In terms of expectation and anticipation, the Internet of Things (IoT) is on the crest of a wave. In
enterprise the IoT is seen as an integral part of the blueprint for developing from the digital business
model of today to the digitisation of the entire value chain, and in the consumer space ‘wearable’
adoption is rising rapidly. However significant advances in edge computing, networks, big data and
analytics are still required for this truly disruptive technology to shape the future; and widespread
implementation is likely to be 5-10 years away.

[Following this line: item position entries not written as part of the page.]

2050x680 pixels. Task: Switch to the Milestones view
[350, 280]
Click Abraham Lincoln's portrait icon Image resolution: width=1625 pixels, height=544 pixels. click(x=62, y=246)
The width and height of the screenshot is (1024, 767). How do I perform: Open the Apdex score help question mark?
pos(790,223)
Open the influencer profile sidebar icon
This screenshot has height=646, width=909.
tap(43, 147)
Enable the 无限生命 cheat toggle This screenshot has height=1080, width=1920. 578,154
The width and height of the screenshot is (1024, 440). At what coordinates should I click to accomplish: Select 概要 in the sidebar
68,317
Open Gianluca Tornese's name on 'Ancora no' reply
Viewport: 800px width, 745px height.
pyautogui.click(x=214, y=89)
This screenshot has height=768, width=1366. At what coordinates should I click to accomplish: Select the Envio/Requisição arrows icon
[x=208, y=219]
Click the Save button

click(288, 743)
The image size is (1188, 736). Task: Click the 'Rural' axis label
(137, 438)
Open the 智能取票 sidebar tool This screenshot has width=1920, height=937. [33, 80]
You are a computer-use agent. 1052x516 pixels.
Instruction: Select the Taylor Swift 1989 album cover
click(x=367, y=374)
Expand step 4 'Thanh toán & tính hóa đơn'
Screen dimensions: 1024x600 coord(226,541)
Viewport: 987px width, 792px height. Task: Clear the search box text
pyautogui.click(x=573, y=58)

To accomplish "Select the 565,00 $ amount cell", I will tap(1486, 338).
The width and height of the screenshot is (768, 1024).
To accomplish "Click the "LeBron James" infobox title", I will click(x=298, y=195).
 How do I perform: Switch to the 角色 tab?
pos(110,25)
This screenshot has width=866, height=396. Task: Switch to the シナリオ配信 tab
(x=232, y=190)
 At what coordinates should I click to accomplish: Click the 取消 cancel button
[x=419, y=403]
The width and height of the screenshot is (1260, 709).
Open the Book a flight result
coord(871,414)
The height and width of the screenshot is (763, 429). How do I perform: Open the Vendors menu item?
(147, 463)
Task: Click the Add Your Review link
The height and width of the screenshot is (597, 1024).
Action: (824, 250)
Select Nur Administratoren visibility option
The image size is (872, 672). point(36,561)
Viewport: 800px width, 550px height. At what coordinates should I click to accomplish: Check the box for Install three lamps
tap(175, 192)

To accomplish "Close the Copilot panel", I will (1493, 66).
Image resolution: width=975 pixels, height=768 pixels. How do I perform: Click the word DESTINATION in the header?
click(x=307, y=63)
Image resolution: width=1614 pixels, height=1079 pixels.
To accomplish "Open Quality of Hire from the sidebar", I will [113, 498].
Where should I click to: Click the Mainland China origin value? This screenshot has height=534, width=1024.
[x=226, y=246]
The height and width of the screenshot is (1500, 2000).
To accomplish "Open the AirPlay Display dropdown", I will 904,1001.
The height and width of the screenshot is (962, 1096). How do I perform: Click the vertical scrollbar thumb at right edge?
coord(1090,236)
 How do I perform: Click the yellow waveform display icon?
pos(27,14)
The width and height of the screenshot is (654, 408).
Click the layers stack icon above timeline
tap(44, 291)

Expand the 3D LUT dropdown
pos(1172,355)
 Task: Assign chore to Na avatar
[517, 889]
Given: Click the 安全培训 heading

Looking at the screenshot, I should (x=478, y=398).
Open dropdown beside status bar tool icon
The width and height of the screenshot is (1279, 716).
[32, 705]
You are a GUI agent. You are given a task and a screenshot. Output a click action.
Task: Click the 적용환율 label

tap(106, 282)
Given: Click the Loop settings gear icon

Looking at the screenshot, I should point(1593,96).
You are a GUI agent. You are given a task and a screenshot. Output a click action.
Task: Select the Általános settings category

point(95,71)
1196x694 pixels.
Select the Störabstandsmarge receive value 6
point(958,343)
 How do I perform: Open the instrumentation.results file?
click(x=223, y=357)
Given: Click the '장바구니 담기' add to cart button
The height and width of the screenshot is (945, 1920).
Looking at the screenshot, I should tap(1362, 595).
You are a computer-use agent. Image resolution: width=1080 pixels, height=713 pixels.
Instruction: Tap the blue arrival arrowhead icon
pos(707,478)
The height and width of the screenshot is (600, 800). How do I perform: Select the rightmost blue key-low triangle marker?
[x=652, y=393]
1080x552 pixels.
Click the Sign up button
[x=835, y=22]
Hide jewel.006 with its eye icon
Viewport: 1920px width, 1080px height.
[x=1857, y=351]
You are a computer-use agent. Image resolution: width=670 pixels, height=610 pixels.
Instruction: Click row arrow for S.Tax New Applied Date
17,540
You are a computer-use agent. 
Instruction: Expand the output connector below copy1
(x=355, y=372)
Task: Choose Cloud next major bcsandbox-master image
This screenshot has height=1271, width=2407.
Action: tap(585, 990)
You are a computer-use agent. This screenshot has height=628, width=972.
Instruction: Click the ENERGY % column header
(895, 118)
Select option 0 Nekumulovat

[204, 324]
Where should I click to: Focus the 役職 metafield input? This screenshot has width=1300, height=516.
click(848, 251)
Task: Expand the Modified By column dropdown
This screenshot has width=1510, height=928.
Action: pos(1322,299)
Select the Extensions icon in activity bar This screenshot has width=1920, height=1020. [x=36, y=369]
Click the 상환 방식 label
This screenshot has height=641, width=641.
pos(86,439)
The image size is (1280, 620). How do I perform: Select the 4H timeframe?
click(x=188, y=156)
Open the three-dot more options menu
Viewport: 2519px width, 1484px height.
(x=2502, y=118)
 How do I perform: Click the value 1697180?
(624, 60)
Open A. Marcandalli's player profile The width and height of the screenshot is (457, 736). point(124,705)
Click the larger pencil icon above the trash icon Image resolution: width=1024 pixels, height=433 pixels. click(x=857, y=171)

Such scope ensures that IoT should not be thought of as just a ‘Thing’ in itself; it is a collection of
technologies integrated and presented to provide specific and vastly diverse applications. At this nascent
stage in the lifecycle, focus on securing it can be disproportionately weighted on the end device,
forgetting that it is merely a component of a larger eco-system that is only as strong as its weakest link.
Aside from the inherent restrictions on security measures due to size and cost of many devices, the
quantity and nature of data to be collected and transmitted, and tackling user behavioural traits also
provide complex challenges.
Methods to subvert these technologies will depend both on the manner in which they mature, and how
security is implemented on often exposed devices. Worryingly, the early indications are that the network,
application and cloud security lessons of the past 20 years have often been forgotten by existing
technology vendors, and not yet learnt by manufacturers pushing into a new market.
While risk exposure from IoT vectors is likely to remain low in the short term for most enterprises, it may
be higher than first thought. Some risks will undoubtedly become more relevant as the IoT ecosystem
matures; fraudulent use of IoT based services, or danger of physical harm through failure or
manipulation. Avoiding distraction from the future or edge cases, the uptick in reflective DDoS attacks
during H2 2014 already indicates one negative consequence of an insecure IoT. The natural extension of
shadow IT combined with confluence of home and office working means IoT devices may already be
permeating corporate networks, and the potential of almost permissionless innovation has the potential
to fundamentally change the way we look at data protection.
The concept of security by design must be given a higher priority in order to avoid security flaws being
compounded as the IoT matures, and adopters should be alert to IoT integration in a less mature, loosely
regulated environment, or risk costs spiralling later. Core principles of data, application, network, systems
and hardware security remain applicable but the complexity is higher and measures must be more careful
not to work against the user. The IoT will be transformational, disruptive technological movement, but
carries a spectrum of risks that affect more than just the IT department.